COVER

THE SOUND OF SILENCE

LIBERALS AND NDP AVOID THE UNITY FRAY

GLEN ALLEN August 31 1992
COVER

THE SOUND OF SILENCE

LIBERALS AND NDP AVOID THE UNITY FRAY

GLEN ALLEN August 31 1992

THE SOUND OF SILENCE

LIBERALS AND NDP AVOID THE UNITY FRAY

COVER

In the past, his style was always to tell it like it is—straight from the heart. But recently, Liberal Leader Jean Chrétien, like Audrey McLaughlin of the NDP, has been curiously silent on the issue that tops the national political agenda—the Constitution. Chrétien’s credibility on public issues is unrivalled: according to the most recent Gallup poll, released on Aug. 13, his party enjoys the support of 44 per cent of decided voters, compared to 21 per cent for Prime Minister Brian Mulroney’s Conservatives and 16 per cent for Mclaughlin’s NDP. But apart from demanding a national referendum on any new constitutional accord, the Liberal leader has confined himself to occasional criticism of the government’s handling of the unity issue, delivering statements that in some cases have confused members of his own party. Said Carleton University political scientist Robert Jackson, a former senior Liberal policy adviser: “The problem with the Liberals, as with the NDP, is that they don’t really know how to articulate a strategy with regard to this whole thing. Their strategy has been to say nothing at all of any consequence.”

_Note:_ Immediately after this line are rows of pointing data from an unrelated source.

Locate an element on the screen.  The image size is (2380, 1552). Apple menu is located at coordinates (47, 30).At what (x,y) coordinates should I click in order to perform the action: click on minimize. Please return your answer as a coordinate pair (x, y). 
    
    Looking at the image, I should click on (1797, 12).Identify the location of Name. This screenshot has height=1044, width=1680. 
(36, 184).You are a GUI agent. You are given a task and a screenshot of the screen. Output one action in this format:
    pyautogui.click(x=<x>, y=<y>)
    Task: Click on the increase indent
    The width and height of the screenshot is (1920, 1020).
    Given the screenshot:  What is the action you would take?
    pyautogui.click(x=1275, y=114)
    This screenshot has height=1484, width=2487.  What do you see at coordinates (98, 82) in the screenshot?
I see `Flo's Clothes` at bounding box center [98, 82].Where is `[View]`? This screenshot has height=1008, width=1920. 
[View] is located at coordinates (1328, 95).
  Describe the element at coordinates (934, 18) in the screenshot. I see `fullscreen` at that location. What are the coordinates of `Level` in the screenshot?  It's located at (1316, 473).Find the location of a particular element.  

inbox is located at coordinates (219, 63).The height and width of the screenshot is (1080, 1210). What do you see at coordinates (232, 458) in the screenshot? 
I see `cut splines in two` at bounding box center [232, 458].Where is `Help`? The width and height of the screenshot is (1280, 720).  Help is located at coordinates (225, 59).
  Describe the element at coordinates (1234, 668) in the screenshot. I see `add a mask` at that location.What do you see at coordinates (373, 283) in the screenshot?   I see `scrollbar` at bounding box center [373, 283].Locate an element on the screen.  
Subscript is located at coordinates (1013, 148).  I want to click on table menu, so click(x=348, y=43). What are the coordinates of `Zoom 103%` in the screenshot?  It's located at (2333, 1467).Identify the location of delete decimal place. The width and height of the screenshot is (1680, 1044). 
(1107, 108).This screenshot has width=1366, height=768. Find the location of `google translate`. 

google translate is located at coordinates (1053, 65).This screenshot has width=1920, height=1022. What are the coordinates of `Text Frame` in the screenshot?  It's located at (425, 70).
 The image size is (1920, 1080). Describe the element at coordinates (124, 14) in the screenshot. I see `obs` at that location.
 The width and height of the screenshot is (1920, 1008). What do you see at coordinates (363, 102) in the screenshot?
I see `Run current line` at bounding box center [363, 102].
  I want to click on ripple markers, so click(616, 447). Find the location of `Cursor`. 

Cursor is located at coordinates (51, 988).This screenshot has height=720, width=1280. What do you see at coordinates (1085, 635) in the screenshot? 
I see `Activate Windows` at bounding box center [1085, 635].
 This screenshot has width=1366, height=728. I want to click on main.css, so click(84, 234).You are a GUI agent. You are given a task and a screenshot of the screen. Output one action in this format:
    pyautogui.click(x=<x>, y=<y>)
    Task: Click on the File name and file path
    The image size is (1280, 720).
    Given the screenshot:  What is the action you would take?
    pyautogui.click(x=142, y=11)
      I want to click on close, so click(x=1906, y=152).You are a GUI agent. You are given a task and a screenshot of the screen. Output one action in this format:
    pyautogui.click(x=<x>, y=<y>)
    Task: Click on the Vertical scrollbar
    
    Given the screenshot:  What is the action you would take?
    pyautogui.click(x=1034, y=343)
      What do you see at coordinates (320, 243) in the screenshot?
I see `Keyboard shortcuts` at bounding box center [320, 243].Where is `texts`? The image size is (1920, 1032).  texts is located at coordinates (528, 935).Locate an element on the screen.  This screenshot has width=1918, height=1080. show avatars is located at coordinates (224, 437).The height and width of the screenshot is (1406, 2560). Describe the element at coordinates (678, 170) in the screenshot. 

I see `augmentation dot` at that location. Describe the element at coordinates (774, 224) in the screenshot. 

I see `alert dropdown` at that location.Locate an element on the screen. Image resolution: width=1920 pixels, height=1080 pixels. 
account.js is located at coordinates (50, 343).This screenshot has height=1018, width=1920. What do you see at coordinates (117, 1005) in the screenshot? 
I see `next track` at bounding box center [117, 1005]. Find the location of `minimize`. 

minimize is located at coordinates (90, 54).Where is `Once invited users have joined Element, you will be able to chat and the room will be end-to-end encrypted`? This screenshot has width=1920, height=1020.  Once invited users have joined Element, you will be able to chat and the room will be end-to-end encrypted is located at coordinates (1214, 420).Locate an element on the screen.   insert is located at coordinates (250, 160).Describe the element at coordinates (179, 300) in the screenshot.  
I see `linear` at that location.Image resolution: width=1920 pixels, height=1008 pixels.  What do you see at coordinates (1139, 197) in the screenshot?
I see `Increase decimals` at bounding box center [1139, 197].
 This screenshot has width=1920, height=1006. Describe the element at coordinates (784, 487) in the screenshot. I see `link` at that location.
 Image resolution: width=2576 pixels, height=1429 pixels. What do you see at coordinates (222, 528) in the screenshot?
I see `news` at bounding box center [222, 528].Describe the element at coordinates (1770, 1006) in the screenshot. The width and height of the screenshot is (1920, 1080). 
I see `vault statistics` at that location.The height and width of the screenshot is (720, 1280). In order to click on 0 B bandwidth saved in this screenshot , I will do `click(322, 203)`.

In fact, as the constitutional negotiations neared a climax in Ottawa last week, Chrétien and McLaughlin were, for the most part, far from the action.

In recent weeks, Chrétien’s staff members have organized a series of campaign-style visits to small communities in Ontario and Quebec, while McLaughlin has toured the country attacking the Conservatives’ trade and economic policies. Effectively frozen out of the constitutional deliberations, both leaders may have had little choice but to focus on other issues. Said one Liberal strategist who requested anonymity: “This is not a question of hiding out. You can’t go on a great crusade and say, ‘Here is the solution to the country’s problems,’ when you don’t even know what’s being said in the room.” Others stress the difficulty of trying to launch a concerted attack on something that is, in effect, a moving target. Notes Jackson: “One of the problems is that the government doesn’t seem to have a strategy itself. It’s like attacking a piece of spaghetti—you can’t really oppose the government’s principles until you know what these principles are.”

With the future of the country potentially at

stake, representatives of both major opposition parties say that they are determined to keep partisan politics out of the debate. But partisan considerations may account for the opposition’s apparent passivity. The Liberals, still reeling from the bitter split that divided them over the failed Meech Lake accord, are clearly anxious to avoid further infighting. In addition, any strongly stated federalist opinions could invite trouble in Quebec—where Chrétien’s disapproval rating already stands at 64 per cent. On the other hand, a pro-Quebec stance could harm Chrétien in the West, where the Reform Party of Canada is drawing support from disgruntled Liberals as well as Conservatives.

In July, Chrétien suggested a moratorium of

up to five years on further constitutional discussions, but he failed to address the moratorium’s implications for the promised Quebec referendum on that province’s future. Said N.W.T. Liberal MP Ethel Blondín, who served on the Dobbie-Beaudoin parliamentary committee on constitutional reform: “I think the whole thing is quite sensitive for every party—there could be a tendency, if people were not careful, for the debate to become highly factionalized.”

Benefit: In addition, if the Mulroney government fails to conclude a deal that is acceptable to Canadians, opposition parties stand to benefit from not having been part of the process. For their part, NDP strategists are convinced that Canadians see the economy, trade and unemployment as the major issues of the day. Even so, McLaughlin, for one, is clearly frustrated by her exclusion from the current constitutional process. Several months ago, she says, she asked an adviser to Constitutional Affairs Minister Joe Clark if she could participate in the talks. “I never received an answer,” she declared. As a result, the NDP leader has been forced to consult her provincial and territorial counterparts—including Nova Scotia NDP Leader Alexa McDonough, invited by Premier Donald Cameron to attend the Ottawa negotiations—in order to keep up with the latest developments. Said McLaughlin: “Here I am calling Alexa to find out what’s going on, which is just silly.”

But with a general election and a possible national referendum on the horizon, both leaders are clearly warming up their rhetorical skills. And Chrétien revealed last week that he had sent Mulroney a three-page private letter just before the talks opened on Tuesday, urging the Prime Minister, among other things, to uphold the Canadian principle of linguistic duality. More importantly, the letter, made public by Chrétien’s office later in the week, also demanded that the federal government hold a national referendum on any new deal. “Canadians,” Chrétien wrote, “want to decide for themselves.” However silent he may have been, Chrétien, like McLaughlin, will clearly become more vocal in the months to come.